Кто из эмигрантов не мечтает попасть в Париж? Только тот, кто уже попал туда. Собрался и я с женой. Мы купили самый дешевый тур - ночью садишься, утром приезжаешь. Выкатываешься из автобуса - и на все четыре стороны. Без гида, без гостиницы и прочих излишеств. Гуляешь на подножном корму весь день. Вечером автобус подбирает там, где высадил десант,- и нах хаузе, то есть домой. "Стоять там долго нельзя, прошу всех не опаздывать, ждать никого не будем!" - сказал водитель по-немецки, когда мы погрузились в Эссене. Все пассажиры были немцы, я заметил только одну японку, которую сопровождал немецкий, вероятно, бизнесмен. Еще водитель добавил: "Кто хочет прокатиться по городу с объяснениями - цуцален еще двадцать монет". Похоже, желающих не нашлось, мы тоже решили сэкономить, тем более что объяснения на немецком мало бы расширили наш кругозор. Тронулись. На коленки рухнули спинки передних кресел - немецкая супружеская чета устроилась перед нами на ночлег поудобней. Я попытался откинуть спинку своего кресла - никак! Мне помог молодой упитанный турист, сидевший через проход от меня. "Кто вы?" - спросил он, сразу сообразив, что я не местный. "Шаде..." - начал я со слова сожаления по поводу чего, еще сам не представляя. "Швабе?" - спросил он, нахмурившись по-видимому, не любил швабов. Я опять за свое: "Шаде..." "Шабе!" - теперь вздрогнула и его жена, услышав про тараканов. "Во зинд зие шабен?" - спросила она привстав. "Найн тараканов!" - сказал я, глядя на усатого туриста впереди. Он обернулся, принял несостоявшуюся шутку на свой счет и обиделся на меня на всю оставшуюся часть пути. Мы проехали Эссен и влились в транспортный поток на автобане. Скрючившись кое-как в кресле, я стал придремывать, разбудила жена. "А что, нужен паспорт?" - спросила она невинным голосом. "Послушай, когда ты собираешься за границу, ты вообще-то берешь документы?" - "Вообще - да, но сейчас не взяла".- "Очень хорошо! Прокатимся до границы, а там нас, возможно, ссадят". С мыслями о паспорте и границе мы ухитрились заснуть. Проснулся я, кажется, в Бельгии. Дорожный указатель в ночном неверном свете фонарей указывал кратчайшую дорогу до Люксембурга. Жена спала. Автобус стоял у бензоколонки.

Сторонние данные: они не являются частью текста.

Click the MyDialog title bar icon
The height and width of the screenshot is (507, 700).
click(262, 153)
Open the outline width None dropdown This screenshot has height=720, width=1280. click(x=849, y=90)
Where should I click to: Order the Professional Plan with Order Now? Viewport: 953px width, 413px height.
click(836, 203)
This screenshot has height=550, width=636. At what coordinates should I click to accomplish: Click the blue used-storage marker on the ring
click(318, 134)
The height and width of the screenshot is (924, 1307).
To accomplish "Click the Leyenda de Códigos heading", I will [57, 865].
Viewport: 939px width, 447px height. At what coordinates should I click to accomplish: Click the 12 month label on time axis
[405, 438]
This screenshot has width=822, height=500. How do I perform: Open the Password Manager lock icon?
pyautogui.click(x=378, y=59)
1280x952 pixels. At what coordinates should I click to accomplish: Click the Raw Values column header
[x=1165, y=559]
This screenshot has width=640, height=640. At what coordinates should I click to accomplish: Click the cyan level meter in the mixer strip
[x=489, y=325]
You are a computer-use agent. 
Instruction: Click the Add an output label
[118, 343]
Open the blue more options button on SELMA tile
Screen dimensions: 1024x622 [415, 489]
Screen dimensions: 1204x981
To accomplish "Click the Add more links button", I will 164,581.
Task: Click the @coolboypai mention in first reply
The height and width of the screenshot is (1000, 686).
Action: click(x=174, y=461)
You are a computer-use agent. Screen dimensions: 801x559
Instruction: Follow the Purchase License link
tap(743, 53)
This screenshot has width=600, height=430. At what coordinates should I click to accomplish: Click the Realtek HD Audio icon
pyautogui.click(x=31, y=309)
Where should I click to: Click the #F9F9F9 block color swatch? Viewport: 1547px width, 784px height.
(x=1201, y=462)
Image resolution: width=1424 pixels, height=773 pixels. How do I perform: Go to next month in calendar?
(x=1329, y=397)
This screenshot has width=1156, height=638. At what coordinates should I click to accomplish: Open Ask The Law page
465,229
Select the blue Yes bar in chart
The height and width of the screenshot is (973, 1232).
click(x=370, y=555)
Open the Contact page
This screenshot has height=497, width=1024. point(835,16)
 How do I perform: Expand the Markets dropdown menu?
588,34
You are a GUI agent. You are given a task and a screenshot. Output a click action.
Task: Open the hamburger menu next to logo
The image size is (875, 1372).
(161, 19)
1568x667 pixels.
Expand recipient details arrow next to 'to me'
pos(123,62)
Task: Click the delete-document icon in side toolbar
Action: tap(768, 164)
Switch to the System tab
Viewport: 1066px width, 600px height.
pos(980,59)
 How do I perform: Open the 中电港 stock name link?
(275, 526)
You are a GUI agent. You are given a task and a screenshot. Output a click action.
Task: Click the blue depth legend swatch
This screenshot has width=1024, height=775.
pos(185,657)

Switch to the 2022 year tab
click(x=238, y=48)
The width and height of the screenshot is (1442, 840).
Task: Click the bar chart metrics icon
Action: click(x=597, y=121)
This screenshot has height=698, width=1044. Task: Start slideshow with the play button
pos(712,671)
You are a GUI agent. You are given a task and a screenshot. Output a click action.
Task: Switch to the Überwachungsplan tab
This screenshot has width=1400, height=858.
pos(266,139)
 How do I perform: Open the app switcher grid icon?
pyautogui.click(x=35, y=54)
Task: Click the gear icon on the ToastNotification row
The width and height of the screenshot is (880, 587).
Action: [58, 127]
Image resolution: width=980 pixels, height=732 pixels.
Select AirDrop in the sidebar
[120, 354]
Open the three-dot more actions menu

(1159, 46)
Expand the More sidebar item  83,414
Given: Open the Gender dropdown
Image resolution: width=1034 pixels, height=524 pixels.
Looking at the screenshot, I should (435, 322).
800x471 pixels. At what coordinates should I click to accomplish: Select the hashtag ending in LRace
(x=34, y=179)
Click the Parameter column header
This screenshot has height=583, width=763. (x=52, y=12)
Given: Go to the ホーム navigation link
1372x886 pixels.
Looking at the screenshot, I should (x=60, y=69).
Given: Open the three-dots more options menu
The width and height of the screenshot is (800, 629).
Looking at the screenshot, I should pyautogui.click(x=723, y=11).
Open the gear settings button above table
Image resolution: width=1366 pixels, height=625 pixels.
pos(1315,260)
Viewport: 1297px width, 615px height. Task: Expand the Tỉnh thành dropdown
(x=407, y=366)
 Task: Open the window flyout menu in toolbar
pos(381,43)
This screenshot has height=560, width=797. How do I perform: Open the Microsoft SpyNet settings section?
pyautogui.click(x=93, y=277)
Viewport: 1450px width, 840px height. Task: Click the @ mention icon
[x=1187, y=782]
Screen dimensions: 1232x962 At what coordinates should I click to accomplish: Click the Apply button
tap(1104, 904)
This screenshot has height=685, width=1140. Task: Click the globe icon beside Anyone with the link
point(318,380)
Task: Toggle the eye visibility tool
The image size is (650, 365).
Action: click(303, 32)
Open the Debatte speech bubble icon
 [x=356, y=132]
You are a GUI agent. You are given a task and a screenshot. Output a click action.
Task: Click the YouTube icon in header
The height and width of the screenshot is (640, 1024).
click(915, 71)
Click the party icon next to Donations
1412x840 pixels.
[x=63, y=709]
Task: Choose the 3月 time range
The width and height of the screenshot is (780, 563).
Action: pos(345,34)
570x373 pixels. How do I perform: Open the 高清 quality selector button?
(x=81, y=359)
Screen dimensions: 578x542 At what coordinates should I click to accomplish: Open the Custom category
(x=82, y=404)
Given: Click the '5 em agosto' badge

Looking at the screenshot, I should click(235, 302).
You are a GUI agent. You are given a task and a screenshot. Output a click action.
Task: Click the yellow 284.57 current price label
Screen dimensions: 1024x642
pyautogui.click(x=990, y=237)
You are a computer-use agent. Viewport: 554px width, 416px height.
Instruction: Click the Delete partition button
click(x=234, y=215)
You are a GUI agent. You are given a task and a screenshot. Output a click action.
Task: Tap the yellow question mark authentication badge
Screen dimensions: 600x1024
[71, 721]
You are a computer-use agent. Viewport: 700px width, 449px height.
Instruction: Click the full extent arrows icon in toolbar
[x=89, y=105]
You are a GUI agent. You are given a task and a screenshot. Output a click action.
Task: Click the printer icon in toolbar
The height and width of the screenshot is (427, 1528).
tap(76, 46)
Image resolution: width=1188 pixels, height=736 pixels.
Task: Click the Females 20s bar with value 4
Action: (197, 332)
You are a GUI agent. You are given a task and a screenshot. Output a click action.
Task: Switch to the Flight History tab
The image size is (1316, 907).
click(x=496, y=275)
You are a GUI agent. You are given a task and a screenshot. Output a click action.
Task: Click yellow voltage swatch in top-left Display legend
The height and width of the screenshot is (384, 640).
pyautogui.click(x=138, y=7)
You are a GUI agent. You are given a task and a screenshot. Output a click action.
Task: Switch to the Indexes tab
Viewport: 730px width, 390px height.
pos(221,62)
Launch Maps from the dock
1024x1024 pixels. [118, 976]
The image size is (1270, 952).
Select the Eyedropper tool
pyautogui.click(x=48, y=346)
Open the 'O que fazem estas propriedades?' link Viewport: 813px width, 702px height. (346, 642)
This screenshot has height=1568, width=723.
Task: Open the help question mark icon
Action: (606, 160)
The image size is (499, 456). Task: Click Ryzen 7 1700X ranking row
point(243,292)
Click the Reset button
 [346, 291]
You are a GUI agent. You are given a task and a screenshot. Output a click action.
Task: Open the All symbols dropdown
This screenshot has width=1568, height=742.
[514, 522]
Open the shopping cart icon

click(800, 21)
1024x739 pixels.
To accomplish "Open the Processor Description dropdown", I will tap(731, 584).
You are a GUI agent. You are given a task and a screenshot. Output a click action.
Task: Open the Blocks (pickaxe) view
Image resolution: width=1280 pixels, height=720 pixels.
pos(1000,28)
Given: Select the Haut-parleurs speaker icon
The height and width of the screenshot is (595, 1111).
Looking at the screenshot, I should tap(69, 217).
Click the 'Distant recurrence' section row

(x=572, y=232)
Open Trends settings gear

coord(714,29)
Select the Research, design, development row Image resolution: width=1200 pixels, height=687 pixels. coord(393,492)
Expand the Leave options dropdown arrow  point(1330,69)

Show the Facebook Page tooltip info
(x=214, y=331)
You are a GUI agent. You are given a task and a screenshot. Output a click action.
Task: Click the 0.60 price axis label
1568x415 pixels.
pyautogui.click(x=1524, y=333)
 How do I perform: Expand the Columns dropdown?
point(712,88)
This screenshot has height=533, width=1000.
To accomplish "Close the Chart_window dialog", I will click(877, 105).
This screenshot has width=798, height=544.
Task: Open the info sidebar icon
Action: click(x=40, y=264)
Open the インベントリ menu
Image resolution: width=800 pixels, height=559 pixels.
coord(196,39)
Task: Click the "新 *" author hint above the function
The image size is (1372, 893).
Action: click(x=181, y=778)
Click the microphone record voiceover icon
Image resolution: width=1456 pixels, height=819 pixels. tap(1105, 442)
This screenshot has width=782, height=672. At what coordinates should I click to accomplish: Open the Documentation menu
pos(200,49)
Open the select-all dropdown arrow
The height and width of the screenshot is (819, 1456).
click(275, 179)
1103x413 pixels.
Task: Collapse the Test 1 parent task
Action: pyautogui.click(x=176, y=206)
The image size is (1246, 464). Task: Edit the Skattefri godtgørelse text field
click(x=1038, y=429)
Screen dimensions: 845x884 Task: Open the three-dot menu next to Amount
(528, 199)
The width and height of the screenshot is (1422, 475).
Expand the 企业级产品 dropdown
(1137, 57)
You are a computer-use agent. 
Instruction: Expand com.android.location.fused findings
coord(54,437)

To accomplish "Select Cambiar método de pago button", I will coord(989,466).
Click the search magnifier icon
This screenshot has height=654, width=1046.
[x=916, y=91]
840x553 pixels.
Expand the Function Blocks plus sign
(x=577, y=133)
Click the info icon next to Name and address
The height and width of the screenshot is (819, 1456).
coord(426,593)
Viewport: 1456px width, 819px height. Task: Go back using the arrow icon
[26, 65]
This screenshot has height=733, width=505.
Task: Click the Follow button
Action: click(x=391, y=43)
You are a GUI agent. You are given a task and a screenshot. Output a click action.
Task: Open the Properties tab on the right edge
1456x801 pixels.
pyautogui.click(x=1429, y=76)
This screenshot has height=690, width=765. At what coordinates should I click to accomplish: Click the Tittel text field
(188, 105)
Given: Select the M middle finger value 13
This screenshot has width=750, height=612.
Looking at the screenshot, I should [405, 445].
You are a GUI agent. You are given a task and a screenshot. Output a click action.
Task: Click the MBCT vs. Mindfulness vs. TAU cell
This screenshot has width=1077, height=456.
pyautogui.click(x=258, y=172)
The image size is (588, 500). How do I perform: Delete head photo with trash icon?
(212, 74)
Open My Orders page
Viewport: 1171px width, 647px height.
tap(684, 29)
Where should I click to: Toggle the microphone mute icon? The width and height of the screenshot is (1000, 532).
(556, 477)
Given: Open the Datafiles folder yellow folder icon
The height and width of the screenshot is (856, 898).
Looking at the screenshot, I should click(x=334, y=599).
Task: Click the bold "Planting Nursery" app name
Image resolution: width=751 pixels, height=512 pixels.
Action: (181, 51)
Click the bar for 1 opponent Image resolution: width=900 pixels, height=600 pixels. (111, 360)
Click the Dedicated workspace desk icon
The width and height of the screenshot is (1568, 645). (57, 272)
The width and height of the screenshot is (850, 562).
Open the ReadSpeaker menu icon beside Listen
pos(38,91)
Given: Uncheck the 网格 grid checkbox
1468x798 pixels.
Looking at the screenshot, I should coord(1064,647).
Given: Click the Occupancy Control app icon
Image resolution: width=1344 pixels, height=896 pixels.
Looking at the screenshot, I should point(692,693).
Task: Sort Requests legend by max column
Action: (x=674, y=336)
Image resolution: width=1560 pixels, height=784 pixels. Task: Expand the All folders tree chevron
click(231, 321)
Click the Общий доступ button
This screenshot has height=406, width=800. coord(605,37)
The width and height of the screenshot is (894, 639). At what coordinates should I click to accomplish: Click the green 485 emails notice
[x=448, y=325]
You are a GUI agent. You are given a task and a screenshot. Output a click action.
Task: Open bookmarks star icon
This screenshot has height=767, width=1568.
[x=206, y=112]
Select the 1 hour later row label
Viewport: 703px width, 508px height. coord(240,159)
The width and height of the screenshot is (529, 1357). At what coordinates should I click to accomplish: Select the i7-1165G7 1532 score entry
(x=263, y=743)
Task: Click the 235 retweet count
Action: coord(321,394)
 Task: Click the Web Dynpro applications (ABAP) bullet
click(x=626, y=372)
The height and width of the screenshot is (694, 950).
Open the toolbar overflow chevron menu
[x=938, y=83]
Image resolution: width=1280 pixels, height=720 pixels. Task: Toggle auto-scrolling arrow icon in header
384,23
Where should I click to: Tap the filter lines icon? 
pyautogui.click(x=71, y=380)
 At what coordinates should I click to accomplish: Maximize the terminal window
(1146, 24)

Я вышел промяться, заодно заглянул в буфет при колонке: там были проставлены цены на ценниках совершенно несуразные, и мои попытки уразуметь, сколько бельгийских или французских франков или дойче марок я должен заплатить за эскимо, не увенчались успехом - продавец совал в нос калькулятор с несусветной ценой - сто! Чего "сто"? Да чего бы ни было "сто" - сто мне за все много! Поплыли дальше без эскимо и паспорта жены. Соснул - проснулся Голландия?! Не понял и снова заснул. Проснулся от боли во всем теле - плас Пигаль! Автобус стоял прямо у "Мулен Руж", правда, знаменитая мельница по поводу нашего прибытия не завертелась - девяти утра еще не набиралось. Легендарный Париж лежал у наших ног. Фигурально выражаясь. Шел мелкий дождь. Может быть, мы спим? Мираж не рассеивался! Это был тот самый Париж. Париж Мане и Моне, Марке и Матисса, Мопассана и Гюго, Бодлера и Малларме, Хемингуэя и Фитцджеральда, Жана Жене и Миллера. С ума сойти! Жена, хоть и находилась в полуобморочном состоянии, сумела выговорить: "Сначала кофе с булочкой, а потом - на Монмартр".- "Как скажешь, дорогая!" - "Ты знаешь, как туда идти?" "Конечно!" - отвечал я, полагаясь на литературные ассоциации. Как вам хорошо известно, на плас Пигаль кофеен и забегаловок гораздо меньше, чем секс-шопов и накт-герл-шоу. Отовсюду на нас смотрели обнаженные девицы, а проснувшиеся зазывалы уже примеривались выудить нас из людского потока, чтобы приобщить к греховному миру секса. Прямо с утра. Мы с видом голодающих африканцев из Белоруссии огибали привратников и сами врата порока. Рядом с внушительной рекламой "сексодрома" притулилось итальянское кафе. Мы сдуру присели за столик, еще не сообразив, что кофе за столиком стоит вдвое дороже, чем у стойки. Однако и отдохнуть от дороги не мешало. Итак: знаменитые бриоши, они же в моем представлении и круассаны, и кофе-эспрессо или каппуччино - все это на столе, гарсон улыбается, французы косятся на голодающих афробелорусов и смеются, хозяйская собака выпрашивает кусочек. В туалетном отсеке вполне различим ничем не отгороженный писсуар. Париж. Ура, ура! Нет, мы с женой не верим.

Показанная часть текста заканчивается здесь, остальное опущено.